Ultrasound microbiopsies or biopsy-exereses provide a histological diagnosis of certitude. Anatomopathological examination reveals large polygonal cells with fragile membranes and abundant eosinophilic, finely granular cytoplasm [2] . The immunohistochemical study confirms the diagnosis. The tumor cells are positive for neurogenic markers (PS100 and NSE) [10] .

The treatment is surgical, consisting of a wide excision without associated axillary curage [2] . It allows a diagnosis of certainty, to appreciate the surgical limits and to search for possible criteria of malignancy. The prognosis is often favorable. However, the evolutionary follow-up can be enmeshed of local recurrence or secondary metastatic localization particularly pulmonary or bone. The complementary and systematic analysis of a cell proliferation index (Ki67) could be a useful aid to define the presence of this evolutionary turning point [2] [4] [8] [10] .

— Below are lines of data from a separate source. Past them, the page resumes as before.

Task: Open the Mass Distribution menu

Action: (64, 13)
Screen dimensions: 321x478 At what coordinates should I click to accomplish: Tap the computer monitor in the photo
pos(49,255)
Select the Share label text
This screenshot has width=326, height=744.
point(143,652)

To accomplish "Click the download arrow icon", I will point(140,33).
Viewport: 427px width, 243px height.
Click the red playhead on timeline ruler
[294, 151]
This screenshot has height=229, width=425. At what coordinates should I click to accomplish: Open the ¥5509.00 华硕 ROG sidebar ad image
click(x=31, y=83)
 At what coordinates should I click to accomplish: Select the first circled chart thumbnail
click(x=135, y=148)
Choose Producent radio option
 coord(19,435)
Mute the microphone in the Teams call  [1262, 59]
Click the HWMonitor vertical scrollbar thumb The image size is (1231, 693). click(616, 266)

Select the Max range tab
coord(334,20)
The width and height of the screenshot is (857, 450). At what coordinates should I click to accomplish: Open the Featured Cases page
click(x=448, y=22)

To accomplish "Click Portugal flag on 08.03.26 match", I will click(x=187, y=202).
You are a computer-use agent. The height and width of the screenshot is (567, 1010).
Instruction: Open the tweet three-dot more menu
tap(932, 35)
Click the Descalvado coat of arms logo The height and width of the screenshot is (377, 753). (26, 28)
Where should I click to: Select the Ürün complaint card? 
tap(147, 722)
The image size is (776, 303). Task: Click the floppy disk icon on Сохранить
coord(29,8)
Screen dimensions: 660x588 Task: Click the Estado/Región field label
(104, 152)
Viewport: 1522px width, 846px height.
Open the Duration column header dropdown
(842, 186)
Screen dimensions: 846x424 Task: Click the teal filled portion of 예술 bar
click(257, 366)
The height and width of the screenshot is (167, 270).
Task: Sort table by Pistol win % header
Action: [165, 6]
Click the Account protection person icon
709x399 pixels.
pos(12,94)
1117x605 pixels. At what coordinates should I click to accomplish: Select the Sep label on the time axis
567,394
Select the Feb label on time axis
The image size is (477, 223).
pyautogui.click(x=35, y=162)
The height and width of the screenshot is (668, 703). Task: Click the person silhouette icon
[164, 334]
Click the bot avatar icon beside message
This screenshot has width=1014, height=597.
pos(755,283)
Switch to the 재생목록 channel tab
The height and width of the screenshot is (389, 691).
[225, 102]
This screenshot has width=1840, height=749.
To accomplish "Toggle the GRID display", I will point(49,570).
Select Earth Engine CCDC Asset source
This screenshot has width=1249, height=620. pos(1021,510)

Aggressive surgical treatment, including when there are several pulmonary metastases, associated with a large lymph node curage is recommended by most authors in the management of malignant forms. The value of adjuvant radiotherapy is much debated and has been proposed by some authors. Like chemotherapy, it has not been proven to be effective [4] .

4. Conclusions

Abrikossof’s tumor is a rare and mostly benign tumor that may be suggestive of a malignant breast tumor.

Surgical excision must be complete and long-term surveillance must be carried out, especially if the proliferation index is high, in order to watch for a potentially malignant tumor.

Conflicts of Interest

The authors declare no conflicts of interest.